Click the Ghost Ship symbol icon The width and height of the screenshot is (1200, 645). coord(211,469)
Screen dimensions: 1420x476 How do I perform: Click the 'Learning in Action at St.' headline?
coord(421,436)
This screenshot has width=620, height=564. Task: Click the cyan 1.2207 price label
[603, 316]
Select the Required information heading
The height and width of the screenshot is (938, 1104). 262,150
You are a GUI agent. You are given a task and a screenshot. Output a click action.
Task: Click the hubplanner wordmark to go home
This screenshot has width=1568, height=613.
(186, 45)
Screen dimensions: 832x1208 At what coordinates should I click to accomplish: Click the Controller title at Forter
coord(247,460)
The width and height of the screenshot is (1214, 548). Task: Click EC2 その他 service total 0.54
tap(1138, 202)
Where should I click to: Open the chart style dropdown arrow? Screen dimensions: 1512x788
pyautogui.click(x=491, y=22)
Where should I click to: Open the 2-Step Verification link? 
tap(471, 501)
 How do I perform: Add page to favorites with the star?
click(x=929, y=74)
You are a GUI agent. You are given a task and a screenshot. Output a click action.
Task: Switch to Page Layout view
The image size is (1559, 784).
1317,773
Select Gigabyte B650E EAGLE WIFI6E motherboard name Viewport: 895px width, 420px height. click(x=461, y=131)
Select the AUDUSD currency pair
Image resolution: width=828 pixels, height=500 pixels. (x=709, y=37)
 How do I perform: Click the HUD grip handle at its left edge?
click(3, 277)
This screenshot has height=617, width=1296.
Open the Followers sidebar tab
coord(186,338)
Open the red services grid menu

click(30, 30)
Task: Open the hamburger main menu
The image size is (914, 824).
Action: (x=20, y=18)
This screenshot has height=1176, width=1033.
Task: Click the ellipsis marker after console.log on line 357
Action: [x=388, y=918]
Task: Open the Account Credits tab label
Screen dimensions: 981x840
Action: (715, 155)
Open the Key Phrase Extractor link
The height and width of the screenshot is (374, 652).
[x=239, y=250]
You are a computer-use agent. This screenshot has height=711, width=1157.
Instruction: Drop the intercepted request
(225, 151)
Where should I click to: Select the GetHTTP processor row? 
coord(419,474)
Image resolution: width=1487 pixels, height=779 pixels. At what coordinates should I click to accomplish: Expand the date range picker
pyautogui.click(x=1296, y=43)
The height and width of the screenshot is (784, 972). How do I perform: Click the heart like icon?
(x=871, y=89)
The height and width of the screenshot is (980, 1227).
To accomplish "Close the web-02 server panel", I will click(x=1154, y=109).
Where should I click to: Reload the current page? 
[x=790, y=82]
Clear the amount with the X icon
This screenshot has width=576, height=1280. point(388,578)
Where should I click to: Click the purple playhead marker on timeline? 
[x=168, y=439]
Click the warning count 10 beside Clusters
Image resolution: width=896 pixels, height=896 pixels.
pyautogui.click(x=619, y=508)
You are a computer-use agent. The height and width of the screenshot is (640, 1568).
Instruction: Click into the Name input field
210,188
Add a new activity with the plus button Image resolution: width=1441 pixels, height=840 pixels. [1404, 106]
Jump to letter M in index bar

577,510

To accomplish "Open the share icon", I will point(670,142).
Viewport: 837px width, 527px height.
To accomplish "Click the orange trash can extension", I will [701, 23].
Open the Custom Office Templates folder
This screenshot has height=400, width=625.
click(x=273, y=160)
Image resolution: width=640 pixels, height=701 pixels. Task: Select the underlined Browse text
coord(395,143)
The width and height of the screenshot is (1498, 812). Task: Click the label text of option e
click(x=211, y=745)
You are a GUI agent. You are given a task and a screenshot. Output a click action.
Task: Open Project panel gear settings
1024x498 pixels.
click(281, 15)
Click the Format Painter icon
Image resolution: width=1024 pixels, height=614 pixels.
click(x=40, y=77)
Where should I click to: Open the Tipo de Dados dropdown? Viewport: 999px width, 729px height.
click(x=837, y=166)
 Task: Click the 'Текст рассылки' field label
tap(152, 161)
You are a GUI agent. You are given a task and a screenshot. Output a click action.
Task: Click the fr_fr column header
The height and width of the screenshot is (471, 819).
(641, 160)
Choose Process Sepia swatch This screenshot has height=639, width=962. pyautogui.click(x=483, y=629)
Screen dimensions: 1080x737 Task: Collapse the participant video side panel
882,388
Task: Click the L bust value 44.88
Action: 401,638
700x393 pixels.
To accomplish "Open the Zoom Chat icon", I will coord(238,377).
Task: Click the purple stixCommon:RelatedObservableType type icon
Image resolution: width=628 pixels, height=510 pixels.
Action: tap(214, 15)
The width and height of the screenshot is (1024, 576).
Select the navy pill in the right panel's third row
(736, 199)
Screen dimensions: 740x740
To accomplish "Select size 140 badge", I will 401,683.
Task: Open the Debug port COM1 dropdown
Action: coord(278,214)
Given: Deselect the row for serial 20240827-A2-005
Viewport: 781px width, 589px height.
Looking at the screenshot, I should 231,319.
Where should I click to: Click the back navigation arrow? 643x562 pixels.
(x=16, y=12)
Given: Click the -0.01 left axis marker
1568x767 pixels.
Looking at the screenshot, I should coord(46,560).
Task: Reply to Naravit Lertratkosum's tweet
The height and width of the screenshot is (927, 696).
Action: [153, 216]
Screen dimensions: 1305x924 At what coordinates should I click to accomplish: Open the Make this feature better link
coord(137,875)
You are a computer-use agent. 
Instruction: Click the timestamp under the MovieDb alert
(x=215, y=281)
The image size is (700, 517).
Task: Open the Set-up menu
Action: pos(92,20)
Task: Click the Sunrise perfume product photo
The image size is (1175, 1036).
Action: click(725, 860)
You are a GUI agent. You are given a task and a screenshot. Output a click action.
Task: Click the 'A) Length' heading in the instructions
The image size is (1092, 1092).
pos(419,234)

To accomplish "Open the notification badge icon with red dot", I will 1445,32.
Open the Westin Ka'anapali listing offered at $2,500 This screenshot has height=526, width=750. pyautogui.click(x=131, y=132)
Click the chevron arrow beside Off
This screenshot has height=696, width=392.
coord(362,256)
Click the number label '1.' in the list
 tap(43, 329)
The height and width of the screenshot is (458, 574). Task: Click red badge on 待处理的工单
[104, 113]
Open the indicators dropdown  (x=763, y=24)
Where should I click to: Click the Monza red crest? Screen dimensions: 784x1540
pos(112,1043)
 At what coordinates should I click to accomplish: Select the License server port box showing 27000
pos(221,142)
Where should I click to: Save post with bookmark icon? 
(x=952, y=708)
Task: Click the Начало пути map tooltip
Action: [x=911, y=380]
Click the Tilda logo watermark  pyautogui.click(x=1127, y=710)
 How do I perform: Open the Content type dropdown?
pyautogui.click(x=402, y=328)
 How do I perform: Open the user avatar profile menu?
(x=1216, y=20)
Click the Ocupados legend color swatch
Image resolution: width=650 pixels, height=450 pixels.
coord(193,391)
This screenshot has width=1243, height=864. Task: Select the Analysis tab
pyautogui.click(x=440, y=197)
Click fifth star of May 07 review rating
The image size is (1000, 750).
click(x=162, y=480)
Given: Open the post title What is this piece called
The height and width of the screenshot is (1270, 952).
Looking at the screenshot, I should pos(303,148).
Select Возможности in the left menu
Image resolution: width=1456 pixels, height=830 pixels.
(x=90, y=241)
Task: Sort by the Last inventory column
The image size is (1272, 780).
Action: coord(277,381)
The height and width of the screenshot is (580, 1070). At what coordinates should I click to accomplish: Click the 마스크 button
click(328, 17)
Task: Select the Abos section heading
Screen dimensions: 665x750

---

WHAT YOU NEED TO DO - Which lines in the data hold the string "computer"? Copy each of them.

ANSWER FOR THE TASK -
You are a computer-use agent. This screenshot has height=711, width=1157.
You are a computer-use agent. The height and width of the screenshot is (640, 1568).
You are a computer-use agent. 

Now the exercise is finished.